In this talk i’m focusing on the External DSLs - those that require specialized parsing.
----
Parsing is of course the problem of turning a stream of characters into something more meaningful to the program at hand.
We have all sorts of ways to parse strings, as you can see here (not an exhaustive list).
Some of these way are fairly simple to write, but are then less robust.
While the more robust ways, e.g. ANTLR, or handwritten parsers, are usually more robust but significantly more complex to write and/or integrate with our system.
Note: it’s not that it’s not possible or not good to use these methods, they are all good in some circumstances.
What i would like to present here is another way to do this, that’s naturally available in Scala as well, and i believe provides a fair tradeoff between robustness and complexity.
The idea of parser combinators isn’t actually very new or unique to Scala, or very complicated.
The idea is fairly simple: take a function that identifies a certain string (parses it), and combine it with other functions for other strings, to create a more complete parser.
Like i said, this isn’t unique to Scala, but it has been part of the Scala standard library up to Scala 2.11 when it was separated. Here we’ll focus on this library.
This is a very simple example.
Our task here is to basically parse a file of simple one line entries where each line is a word and a number - the word and how much it appears somewhere.
We have a simple model class here - WordFreq. Basically a tuple of the word and its count.
And we see here how this parser is used - that’s the bold part here.
The “matched” variable here is bound to an instance of “WordFreq”.
And this is how the parser is actually implemented using parser combinators.
Each parser function is defined as a function in the parser class.
We define here two simple functions, parsing a word and a number using simple regular expressions.
The 3rd method - ‘freq’ - is actually created using a sequence combinator. Essentially creating a new parser function out of the other two, when it appears in sequence in the input.
Note that the output type of that method is in fact the model class we defined earlier.
This very simple parser already illustrates the basic pattern:
Defining functions for parsing strings
Map the matched strings into a more meaningful object model (String, Int, WordFreq in our case).
Combine the results of each function into more complex structures.
Note how in this case the ‘fr’ is in fact of type Int - the result of parsing, as defined by the ‘number’ function.
And now to a more interesting case.
Just to set the context, in Actimize we deal with a lot of data profiling.
As a result, we developed a fairly robust profiling engine that allows us to express rather complicated profiles, including customization by clients, etc.
The engine works pretty well. The problem is that its interface isn’t great - it’s basically huge XML files.
We wanted to achieve something like this, where in ~32 lines of code we define the same profile, also in a way that’s a lot more convenient to read and write.
And this is an example of the model classes used in defining the profile.
This should be the result of the parsing, like the ‘WordFreq’ class in the previous example. And from these we can do more interesting stuff, for example generating the necessary SQL statements.

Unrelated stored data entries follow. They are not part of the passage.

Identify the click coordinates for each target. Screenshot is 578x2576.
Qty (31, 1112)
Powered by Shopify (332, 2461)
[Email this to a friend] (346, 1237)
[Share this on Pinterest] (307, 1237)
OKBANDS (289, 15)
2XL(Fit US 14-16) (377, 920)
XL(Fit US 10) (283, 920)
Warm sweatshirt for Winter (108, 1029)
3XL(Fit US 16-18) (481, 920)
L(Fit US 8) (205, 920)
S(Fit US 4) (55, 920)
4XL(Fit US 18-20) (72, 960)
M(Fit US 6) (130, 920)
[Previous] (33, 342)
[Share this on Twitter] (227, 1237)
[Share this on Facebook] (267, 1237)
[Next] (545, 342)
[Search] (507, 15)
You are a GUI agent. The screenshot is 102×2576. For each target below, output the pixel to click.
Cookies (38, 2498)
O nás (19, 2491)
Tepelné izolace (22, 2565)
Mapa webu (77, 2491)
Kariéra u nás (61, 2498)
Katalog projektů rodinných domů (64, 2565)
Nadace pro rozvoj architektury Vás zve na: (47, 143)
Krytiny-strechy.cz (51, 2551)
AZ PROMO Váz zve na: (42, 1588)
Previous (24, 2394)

This has classes for the different metadata elements, defining mappings, filters, etc.
In our initial implementation right now we basically just generated the same XML file and let the existing engine work as it is, but we can of course skip that step.
And this is the actual parse code.
The whole parser is roughly 200 lines of code.
We can see here that it’s a simple class, extending one of the Scala Parser Combinators classes, and adding the definitions for the different parsers.
We start with simple keyword definitions, but then move on to combine them into complete statements, and map them into the concrete parsed results.
Given this, the compiler implementation is fairly straightforward - just serialize these classes into XMLs; I used an existing schema, with JAXB to generate the XML in this case.